• [Objetivos]:
**a)** Responda com base no trecho sobre a Santa Missa:
(i) Que expressão, usada por algumas pessoas, o trecho considera uma linguagem inconveniente?
(ii) Segundo o trecho, a Santa Missa vale mais do que o quê?
(iii) Com que finalidade, de acordo com o trecho, se dá dinheiro ao sacerdote?
**b)** Retome o trecho sobre a Santa Missa e dê continuidade a ele a partir da última frase apresentada.

• [Trecho citado]:
= = = = = = =

Duas coisas de grande importância eu quisera que notásseis neste terrível caso. Primeiro, a grosseira ignorância de grande número de cristãos que, não sabendo apreciar as riquezas imensas na Santa Missa, vão a ponto de taxá-la por um preço material. Daí vem a linguagem inconveniente de algumas pessoas que falam em 'pagar ao sacerdote a sua Missa'. Pagar a Missa! E onde encontrareis fortuna capaz de igualar o valor de uma única Santa Missa, já que ela vale mais que todo o Paraíso, ó ignorância revoltante. Esse pouco de dinheiro que dais ao sacerdote, vós lho dais para seu sustento, mas não como pagamento, pois a Santa Missa é um tesouro sem preço.

= = = = = = =

• [Material extraído]:
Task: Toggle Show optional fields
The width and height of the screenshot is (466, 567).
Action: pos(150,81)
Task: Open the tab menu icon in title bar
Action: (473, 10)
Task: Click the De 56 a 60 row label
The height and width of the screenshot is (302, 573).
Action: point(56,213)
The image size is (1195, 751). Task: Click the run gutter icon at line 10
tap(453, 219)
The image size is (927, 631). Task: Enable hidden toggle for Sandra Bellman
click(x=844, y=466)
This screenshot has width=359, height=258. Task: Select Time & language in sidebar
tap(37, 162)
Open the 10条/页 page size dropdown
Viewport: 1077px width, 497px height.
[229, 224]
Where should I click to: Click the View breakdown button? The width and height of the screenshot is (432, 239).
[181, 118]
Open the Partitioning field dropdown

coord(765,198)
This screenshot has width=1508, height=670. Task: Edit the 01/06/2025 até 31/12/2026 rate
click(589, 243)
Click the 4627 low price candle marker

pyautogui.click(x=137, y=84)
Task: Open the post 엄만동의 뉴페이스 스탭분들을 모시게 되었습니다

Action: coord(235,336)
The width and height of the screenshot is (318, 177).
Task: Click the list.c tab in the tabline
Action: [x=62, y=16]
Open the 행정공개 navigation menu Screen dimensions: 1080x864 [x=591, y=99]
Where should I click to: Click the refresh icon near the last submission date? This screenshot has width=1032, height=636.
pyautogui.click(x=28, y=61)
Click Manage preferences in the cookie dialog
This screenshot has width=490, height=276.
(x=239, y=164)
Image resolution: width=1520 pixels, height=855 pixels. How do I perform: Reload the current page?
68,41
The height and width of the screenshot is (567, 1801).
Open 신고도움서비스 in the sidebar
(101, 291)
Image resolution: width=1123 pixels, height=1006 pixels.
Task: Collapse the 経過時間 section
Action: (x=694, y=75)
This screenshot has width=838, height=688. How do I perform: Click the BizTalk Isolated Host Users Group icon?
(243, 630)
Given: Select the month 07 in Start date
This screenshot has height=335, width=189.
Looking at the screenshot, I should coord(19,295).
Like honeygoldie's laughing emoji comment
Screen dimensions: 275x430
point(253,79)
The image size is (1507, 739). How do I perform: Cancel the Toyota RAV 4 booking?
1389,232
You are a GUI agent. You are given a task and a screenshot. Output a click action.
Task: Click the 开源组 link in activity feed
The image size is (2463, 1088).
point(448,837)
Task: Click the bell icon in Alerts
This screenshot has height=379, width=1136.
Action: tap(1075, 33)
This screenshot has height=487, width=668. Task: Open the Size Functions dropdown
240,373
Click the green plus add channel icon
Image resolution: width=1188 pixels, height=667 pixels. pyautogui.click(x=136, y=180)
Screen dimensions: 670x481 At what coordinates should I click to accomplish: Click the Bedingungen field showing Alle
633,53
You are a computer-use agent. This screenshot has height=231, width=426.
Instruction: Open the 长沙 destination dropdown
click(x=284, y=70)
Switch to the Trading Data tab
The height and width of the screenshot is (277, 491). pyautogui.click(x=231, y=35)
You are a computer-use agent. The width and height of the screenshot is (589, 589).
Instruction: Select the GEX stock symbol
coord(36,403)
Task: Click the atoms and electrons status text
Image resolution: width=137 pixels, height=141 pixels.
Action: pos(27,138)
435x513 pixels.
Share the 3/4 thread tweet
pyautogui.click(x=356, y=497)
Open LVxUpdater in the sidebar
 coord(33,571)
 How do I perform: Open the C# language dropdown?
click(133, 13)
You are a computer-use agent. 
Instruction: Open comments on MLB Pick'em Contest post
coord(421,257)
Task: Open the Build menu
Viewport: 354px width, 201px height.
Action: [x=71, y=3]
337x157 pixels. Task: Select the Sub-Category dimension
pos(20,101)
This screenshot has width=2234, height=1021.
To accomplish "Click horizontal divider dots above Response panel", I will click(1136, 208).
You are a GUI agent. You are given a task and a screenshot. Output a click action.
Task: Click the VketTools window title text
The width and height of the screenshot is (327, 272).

= = = = = = =

• [Respostas esperadas]:
**a)**
(i) 'Pagar ao sacerdote a sua Missa'.
(ii) Vale mais que todo o Paraíso.
(iii) Para o sustento do sacerdote, e não como pagamento.

**b)**
Por que vos exortei, neste livrinho, a assistir todos os dias à Santa Missa e a encomendar quantas puderdes, é possível que Satanás vos coloque no espírito esta ideia: 'Os padres nos exortam a encomendar muitas Missas, por motivos muito bonitos e especiais. Mas nem tudo que brilha é ouro. Sob esta aparência de zelo, eles escondem seu proveito e no fim de contas vê-se que o interesse é que lhes inspira a conduta e as palavras'. Que erro o vosso, se pensais assim! Dou graças a Deus de me ter inspirado abraçar uma ordem na qual se professa a mais estrita pobreza, e não se recebem 'espórtulas' pelas Missas. Se nos oferecessem cem escudos por uma só Missa, jamais os aceitaríamos, pois dizemos todas as nossas Missas na intenção que tinha Cristo na Cruz, quando ofereceu ao Eterno Pai o primeiro Sacrifício do Calvário. Se, portanto, alguém há que possa elevar a voz sem receio de censura, sou eu que só busco o vosso interesse. Ora, tudo que vos aconselhei neste opúsculo vo-lo repito novamente, rogo-vos: assisti a muitas Santas Missas e as encomendai o mais que puderdes. Tereis amontoado um grande tesouro que vos aproveitará neste Mundo e no outro.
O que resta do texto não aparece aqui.